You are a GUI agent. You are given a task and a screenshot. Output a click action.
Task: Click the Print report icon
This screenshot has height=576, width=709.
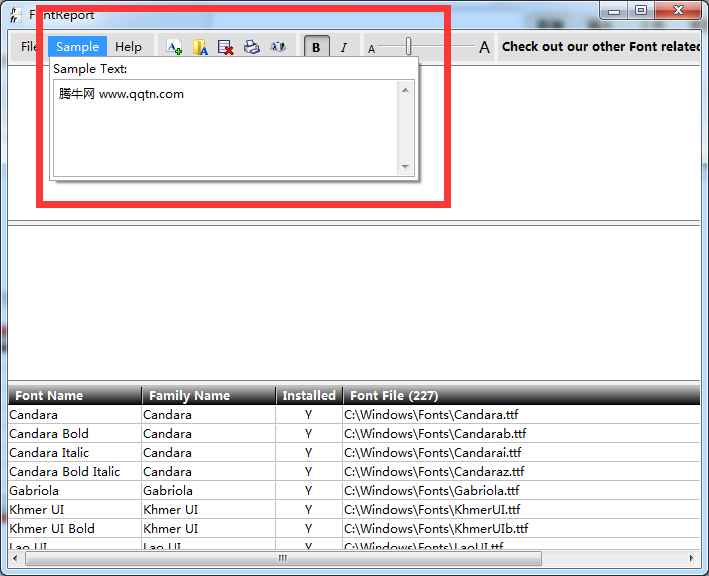coord(252,47)
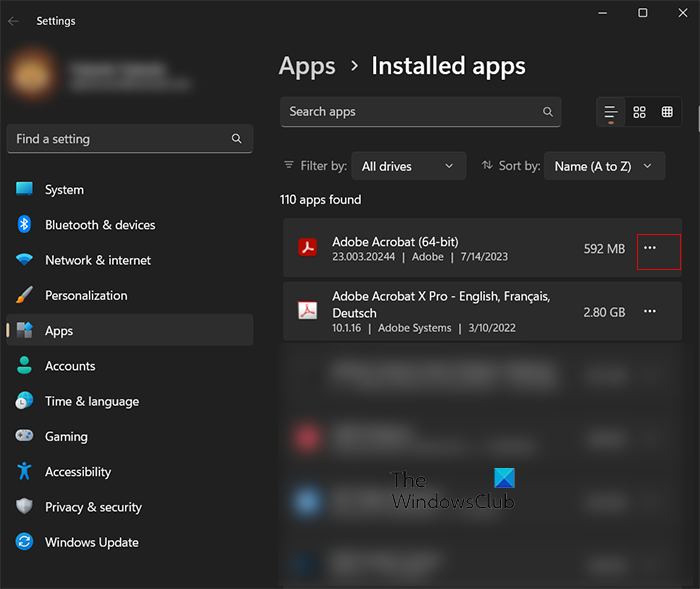The height and width of the screenshot is (589, 700).
Task: Select Personalization in the sidebar
Action: pyautogui.click(x=86, y=296)
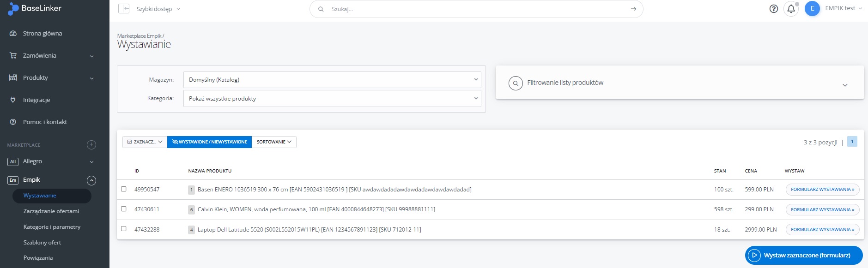Go to Kategorie i parametry
868x268 pixels.
tap(52, 227)
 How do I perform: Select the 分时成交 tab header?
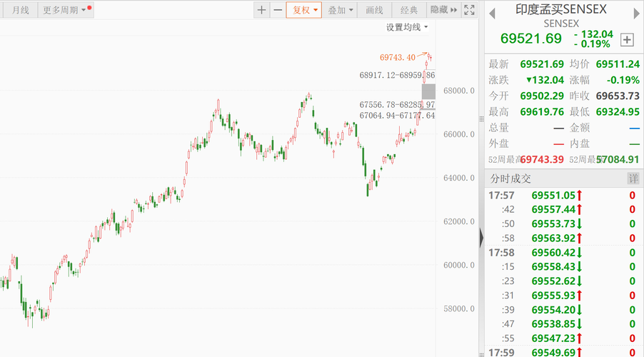510,179
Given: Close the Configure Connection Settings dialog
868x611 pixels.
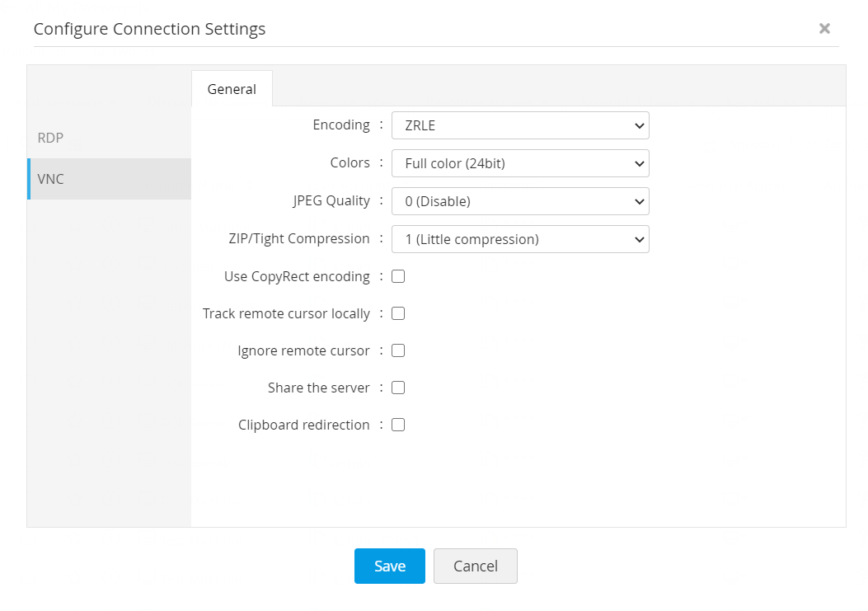Looking at the screenshot, I should point(824,29).
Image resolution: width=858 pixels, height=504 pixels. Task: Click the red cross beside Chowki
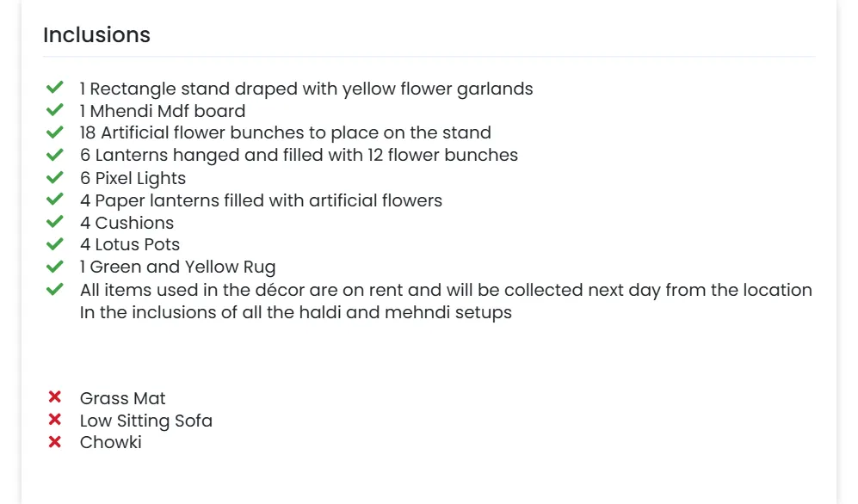(55, 442)
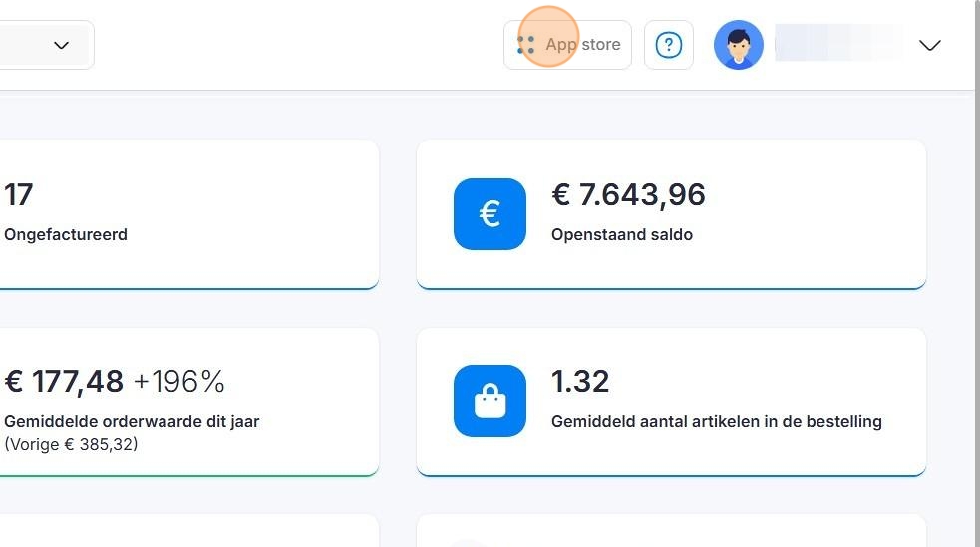980x547 pixels.
Task: Select Gemiddeld aantal artikelen in de bestelling
Action: click(716, 421)
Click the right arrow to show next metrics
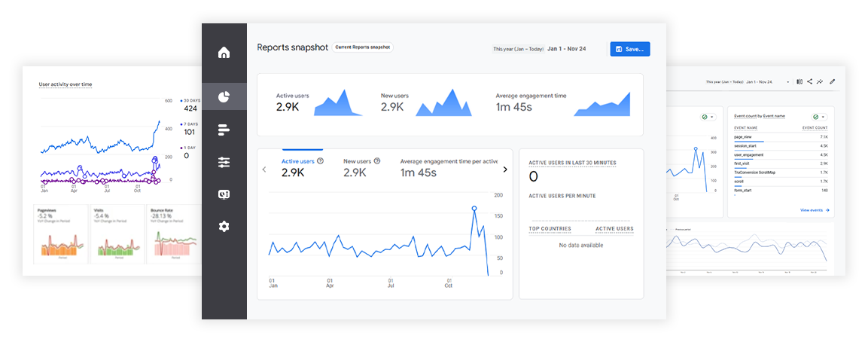Image resolution: width=868 pixels, height=342 pixels. (x=504, y=169)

-=-=-

• _EXERCISE DESCRIPTION_:
The data needs to be reproduced exactly, please, apart from its pictures.

• _WORKED SOLUTION_:
You are a GUI agent. You are given a task and a screenshot. Output a click action.
Task: Click the Print report icon
This screenshot has height=576, width=709.
coord(252,47)
The height and width of the screenshot is (589, 700).
Task: Select Personalization in the sidebar
Action: pyautogui.click(x=86, y=296)
Go to Kategorie i parametry
868x268 pixels.
tap(52, 227)
 How do I perform: Select the 分时成交 tab header?
510,179
Given: Close the Configure Connection Settings dialog
868x611 pixels.
Looking at the screenshot, I should point(824,29).
Image resolution: width=858 pixels, height=504 pixels. Task: Click the red cross beside Chowki
(55, 442)
980x547 pixels.
Task: Select Gemiddeld aantal artikelen in de bestelling
Action: click(716, 421)
Click the right arrow to show next metrics
Image resolution: width=868 pixels, height=342 pixels. (x=504, y=169)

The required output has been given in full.